Le «pic» tant espéré attendra. Les émissions de CO2 des énergies fossiles, première cause du réchauffement mondial, ont connu en 2018 une hausse inédite depuis sept ans, comme un rappel à la réalité pour les États réunis à la COP24 en Pologne.
Selon un bilan annuel publié mercredi en marge de la 24e conférence climat de l'ONU, les émissions de CO2 liées à l'industrie et à la combustion du charbon, du pétrole et du gaz devraient croître de 2,7% par rapport à 2017, après une hausse de 1,6% l'an dernier ayant suivi trois ans quasiment stables. Il faut remonter à 2011 et la sortie de la crise financière de 2008 pour trouver pire taux, dit à l'AFP Glen Peters, climatologue au centre de recherche Cicero (Oslo) et co-auteur de l'étude, parue dans la revue Open Access Earth System Science Data.

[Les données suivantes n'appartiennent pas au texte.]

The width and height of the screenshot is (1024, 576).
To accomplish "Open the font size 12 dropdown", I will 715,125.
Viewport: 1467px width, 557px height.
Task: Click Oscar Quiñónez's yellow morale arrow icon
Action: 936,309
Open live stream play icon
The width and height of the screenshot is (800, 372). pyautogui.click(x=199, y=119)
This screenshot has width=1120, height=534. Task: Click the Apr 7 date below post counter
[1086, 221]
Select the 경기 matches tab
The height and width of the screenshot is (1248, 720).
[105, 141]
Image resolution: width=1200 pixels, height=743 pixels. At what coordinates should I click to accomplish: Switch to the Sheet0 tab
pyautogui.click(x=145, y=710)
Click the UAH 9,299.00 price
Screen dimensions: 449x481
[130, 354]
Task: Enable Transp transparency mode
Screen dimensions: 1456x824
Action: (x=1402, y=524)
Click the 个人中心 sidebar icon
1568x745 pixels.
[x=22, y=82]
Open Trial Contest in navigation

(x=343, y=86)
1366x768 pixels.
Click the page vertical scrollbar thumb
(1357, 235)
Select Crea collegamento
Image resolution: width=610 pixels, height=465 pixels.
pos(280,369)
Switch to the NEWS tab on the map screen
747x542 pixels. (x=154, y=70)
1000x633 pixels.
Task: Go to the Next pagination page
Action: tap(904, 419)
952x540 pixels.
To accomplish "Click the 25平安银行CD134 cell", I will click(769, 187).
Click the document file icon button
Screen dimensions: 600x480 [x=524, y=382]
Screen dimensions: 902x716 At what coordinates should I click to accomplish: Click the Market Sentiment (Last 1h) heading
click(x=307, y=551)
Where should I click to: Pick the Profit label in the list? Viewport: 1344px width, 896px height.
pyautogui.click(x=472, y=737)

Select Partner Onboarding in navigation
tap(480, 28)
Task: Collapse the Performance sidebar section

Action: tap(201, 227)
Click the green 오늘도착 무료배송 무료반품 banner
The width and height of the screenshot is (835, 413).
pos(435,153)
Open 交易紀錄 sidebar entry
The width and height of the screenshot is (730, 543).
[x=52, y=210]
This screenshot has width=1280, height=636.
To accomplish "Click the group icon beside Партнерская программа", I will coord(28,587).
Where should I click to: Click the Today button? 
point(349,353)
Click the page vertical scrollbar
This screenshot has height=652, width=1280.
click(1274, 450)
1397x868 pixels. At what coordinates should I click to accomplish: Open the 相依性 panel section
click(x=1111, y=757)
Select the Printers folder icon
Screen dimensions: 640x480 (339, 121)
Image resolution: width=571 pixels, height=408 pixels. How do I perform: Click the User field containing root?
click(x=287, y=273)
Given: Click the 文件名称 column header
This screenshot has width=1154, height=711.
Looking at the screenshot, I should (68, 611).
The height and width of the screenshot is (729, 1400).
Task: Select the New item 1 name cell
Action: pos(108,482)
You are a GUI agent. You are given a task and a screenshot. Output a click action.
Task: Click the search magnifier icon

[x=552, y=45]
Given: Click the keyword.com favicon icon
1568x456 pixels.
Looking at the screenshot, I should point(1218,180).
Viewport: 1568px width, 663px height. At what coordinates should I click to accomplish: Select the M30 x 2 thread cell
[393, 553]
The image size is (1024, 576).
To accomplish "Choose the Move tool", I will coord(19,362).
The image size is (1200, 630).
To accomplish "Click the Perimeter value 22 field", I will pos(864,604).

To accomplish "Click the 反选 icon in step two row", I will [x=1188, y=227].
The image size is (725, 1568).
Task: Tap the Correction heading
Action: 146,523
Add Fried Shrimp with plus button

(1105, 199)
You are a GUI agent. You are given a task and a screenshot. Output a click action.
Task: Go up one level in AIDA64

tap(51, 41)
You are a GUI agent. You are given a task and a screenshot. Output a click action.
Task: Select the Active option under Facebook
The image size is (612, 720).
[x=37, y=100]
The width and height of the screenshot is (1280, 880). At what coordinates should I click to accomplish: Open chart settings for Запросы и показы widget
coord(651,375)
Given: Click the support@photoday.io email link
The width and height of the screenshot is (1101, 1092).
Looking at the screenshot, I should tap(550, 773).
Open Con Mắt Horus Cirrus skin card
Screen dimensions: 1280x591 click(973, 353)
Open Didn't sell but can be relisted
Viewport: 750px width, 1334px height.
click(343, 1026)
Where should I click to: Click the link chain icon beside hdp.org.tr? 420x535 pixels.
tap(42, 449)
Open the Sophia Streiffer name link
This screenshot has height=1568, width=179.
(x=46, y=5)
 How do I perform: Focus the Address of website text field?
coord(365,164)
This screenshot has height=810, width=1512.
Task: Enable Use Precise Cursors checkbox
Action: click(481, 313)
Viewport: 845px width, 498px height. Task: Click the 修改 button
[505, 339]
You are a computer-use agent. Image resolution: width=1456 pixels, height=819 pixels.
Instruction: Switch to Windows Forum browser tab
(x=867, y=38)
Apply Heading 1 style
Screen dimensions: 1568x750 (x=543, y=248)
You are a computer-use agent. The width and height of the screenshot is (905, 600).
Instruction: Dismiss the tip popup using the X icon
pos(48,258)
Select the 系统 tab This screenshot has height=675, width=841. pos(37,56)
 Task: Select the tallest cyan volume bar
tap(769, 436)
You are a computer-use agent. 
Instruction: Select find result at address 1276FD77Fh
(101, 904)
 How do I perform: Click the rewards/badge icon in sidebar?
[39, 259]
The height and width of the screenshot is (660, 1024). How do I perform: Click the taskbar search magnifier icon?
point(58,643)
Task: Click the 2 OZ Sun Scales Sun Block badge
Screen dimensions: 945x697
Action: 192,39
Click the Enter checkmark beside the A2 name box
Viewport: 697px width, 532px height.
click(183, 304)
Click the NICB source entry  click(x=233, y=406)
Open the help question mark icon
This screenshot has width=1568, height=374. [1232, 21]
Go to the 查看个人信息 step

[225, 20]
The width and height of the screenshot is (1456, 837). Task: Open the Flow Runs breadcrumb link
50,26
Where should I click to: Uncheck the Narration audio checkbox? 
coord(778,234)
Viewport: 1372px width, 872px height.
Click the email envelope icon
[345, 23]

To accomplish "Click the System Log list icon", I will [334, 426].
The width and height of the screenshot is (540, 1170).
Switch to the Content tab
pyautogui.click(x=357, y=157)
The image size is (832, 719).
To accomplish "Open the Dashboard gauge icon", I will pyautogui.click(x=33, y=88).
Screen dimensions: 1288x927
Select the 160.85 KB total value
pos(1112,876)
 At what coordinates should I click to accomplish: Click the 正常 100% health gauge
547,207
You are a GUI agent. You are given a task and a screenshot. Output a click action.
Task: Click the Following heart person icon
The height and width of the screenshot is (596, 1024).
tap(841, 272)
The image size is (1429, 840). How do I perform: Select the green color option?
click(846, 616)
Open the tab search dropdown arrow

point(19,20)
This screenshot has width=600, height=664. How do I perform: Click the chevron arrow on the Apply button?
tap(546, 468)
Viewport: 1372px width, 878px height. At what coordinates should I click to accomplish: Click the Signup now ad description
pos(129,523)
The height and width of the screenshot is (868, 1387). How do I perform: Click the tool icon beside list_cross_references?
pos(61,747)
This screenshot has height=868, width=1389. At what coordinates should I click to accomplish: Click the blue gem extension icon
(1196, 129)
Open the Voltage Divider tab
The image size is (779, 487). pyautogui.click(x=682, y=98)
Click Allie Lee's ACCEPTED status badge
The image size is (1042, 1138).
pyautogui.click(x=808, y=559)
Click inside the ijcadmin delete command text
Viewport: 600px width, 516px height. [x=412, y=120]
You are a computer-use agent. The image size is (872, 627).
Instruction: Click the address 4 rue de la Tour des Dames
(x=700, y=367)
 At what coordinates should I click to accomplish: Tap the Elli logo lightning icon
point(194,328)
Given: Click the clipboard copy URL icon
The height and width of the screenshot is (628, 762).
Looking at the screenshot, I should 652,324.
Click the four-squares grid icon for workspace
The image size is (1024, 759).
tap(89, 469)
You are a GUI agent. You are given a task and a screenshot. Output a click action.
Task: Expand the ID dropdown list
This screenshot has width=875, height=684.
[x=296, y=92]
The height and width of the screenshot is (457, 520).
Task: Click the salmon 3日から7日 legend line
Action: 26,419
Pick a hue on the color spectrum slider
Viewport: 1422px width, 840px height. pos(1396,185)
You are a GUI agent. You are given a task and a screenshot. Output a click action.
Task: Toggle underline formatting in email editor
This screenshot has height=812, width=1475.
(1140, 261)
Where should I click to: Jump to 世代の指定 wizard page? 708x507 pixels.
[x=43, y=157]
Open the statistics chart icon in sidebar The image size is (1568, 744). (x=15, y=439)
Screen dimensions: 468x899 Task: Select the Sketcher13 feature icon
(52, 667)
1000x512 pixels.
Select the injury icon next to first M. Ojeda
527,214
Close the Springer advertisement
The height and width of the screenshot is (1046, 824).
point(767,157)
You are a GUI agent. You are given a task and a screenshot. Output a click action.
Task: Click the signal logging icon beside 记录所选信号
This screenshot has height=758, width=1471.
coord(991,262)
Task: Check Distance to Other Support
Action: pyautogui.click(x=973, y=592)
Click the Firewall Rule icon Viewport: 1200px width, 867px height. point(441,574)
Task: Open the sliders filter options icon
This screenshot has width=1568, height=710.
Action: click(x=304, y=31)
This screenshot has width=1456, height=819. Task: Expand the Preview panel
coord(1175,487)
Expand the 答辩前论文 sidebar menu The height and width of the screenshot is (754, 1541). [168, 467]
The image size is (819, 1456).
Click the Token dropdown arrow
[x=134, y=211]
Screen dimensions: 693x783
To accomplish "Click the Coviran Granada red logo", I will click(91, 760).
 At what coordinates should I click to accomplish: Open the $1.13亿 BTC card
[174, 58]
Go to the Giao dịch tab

«Les politiques se font distancer par la croissance de l'économie et de l'énergie», souligne-t-il. «On est loin de la trajectoire qui nous permettrait de rester à 1,5°C ou même 2°C» de réchauffement, objectifs de l'accord de Paris. «La rhétorique enfle mais l'ambition non, nous avons complètement dérapé».
La hausse de cette année est alimentée notamment par un boom d'émissions en Chine (+4,7%), premier émetteur mondial (un quart du total), dont les efforts avaient pourtant permis des résultats encourageants les années précédentes, selon ce 13e bilan du Global Carbon Project, réalisé par 80 scientifiques. «Les tendances des dernières années ont beaucoup à voir avec les hauts et les bas de l'utilisation du charbon en Chine», souligne Corinne Le Quéré, de l'Université d'East Anglia. Mais «nos experts chinois pensent que cette résurgence est liée aux stimulus économiques donnés par le gouvernement, et donc possiblement temporaire».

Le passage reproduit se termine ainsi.